Seitenauszug>
----------------
Die Stadt wird evakuiert. 50.000 Einwohnern wird gesagt, dass sie für drei Tage ihre Häuser verlassen müssen. Es werden 1.200 Busse verwendet. Die Leute dort nehmen nur das Notwendigste mit.
Zudem werden Soldaten, Ingenieure, Wissenschaftler, Minenarbeiter und Freiwillige nach Tschernobyl geschickt. Sie werden nicht darüber informiert, wie gefährlich die Strahlung dort ist, und genau sie sollen diese eindämmen. Deshalb werden sie auch Liquidatoren genannt. Auch das Feuer brennt noch mehrere Tage. Die Liquidatoren helfen auch, es zu löschen. Sie fliegen mit Helikoptern über Tschernobyl und schütten Sand und Blei darauf, um die Strahlung einzudämmen. Auch radioaktive Trümmer, die auf dem Dach liegen, beseitigen sie. Dort auf dem Dach ist die Strahlenbelastung so groß, dass man sich dort nicht länger als 25 Sekunden aufhalten darf.

Man befürchtet auch, dass der Reaktor bis zum Grundwasser durchschmilzt. Also bauen Bergleute ein Tunnelnetz unter das Atomkraftwerk, das anschließend mit Beton gefüllt wird. Das verhindert das Schlimmste.
----------------
Datenauszug>
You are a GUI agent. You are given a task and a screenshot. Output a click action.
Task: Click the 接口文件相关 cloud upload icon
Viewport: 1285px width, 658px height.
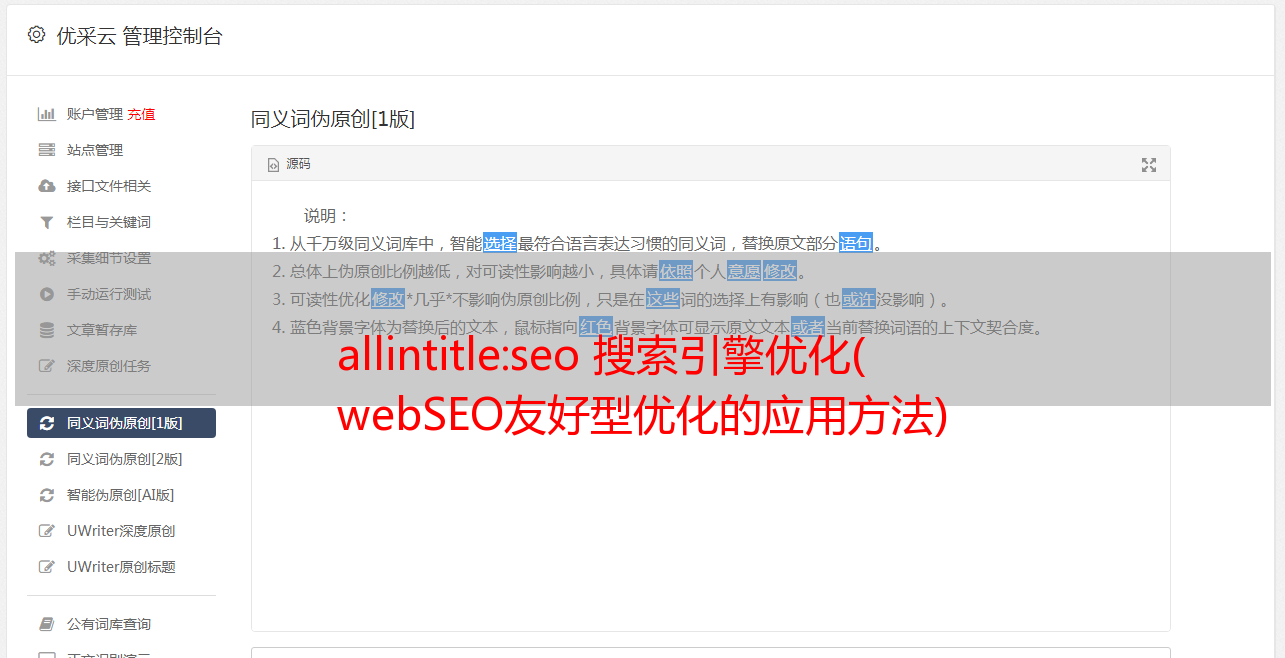pyautogui.click(x=46, y=186)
----------------
Übungen>
[1] Überarbeite im Text über Tschernobyl die Stelle zwischen "Man befürchtet auch, dass" und "verhindert das Schlimmste." einschließlich, indem du "Bergleute" durch "Arbeiter" ersetzt.
[2] Führe den Text über Tschernobyl im Anschluss an seinen letzten Satz weiter.

Lösungen>
[1]
Man befürchtet auch, dass der Reaktor bis zum Grundwasser durchschmilzt. Also bauen Arbeiter ein Tunnelnetz unter das Atomkraftwerk, das anschließend mit Beton gefüllt wird. Das verhindert das Schlimmste.

[2]
Heutzutage werden die Liquidatoren als Helden gefeiert. Sie schützten eine Million Menschen vor den gefährlichen Strahlen. Viele Liquidatoren bezahlten dafür mit ihrem Leben – 25.000 von ihnen sterben an den Folgen der Strahlung.

Durch den Unfall werden über 20 Länder verseucht. Nach dem Unfall erzählte die Ukraine niemandem davon. Sie wollten Zeit gewinnen, um es selbst in den Griff zu bekommen. Das schaffen sie auch für zwei Tage, bis in Schweden, 1.000 km entfernt, erhöhte Strahlenwerte gemessen werden. Die schwedische Regierung hat Angst, dass sie einen Unfall in ihrem eigenen Land nicht mitbekommen haben.
Nach ein paar Checks kommt aber heraus, dass mit ihren Atomkraftwerken alles noch stimmt. Sie holen Meteorologen dazu, die sollen Windmuster und Wetterzyklen analysieren. So findet die Regierung heraus, dass der Wind aus der Ukraine kommt.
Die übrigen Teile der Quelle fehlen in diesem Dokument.